> BRIEF: Below are some records; output exactly the lines from the line with "This screenshot has height=455, width=1090." to the line with "Click EDIT next to Remote Tunnel Endpoint", both ends kept, and nothing more.

> AVAILABLE DATA:
= = = = =
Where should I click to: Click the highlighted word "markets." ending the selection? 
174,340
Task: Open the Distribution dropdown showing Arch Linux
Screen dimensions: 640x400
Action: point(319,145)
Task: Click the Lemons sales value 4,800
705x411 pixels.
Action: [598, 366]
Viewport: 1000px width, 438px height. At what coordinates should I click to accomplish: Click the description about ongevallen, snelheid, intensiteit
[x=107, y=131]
= = = = =
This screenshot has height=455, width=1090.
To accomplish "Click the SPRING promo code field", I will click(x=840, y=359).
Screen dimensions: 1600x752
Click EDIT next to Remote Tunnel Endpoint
= = = = =
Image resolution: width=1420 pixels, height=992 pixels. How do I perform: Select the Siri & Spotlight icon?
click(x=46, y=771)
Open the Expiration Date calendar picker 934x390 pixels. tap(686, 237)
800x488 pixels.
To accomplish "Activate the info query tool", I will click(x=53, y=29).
= = = = =
> ANSWER TO THIS TASK:
This screenshot has height=455, width=1090.
To accomplish "Click the SPRING promo code field", I will click(x=840, y=359).
Screen dimensions: 1600x752
Click EDIT next to Remote Tunnel Endpoint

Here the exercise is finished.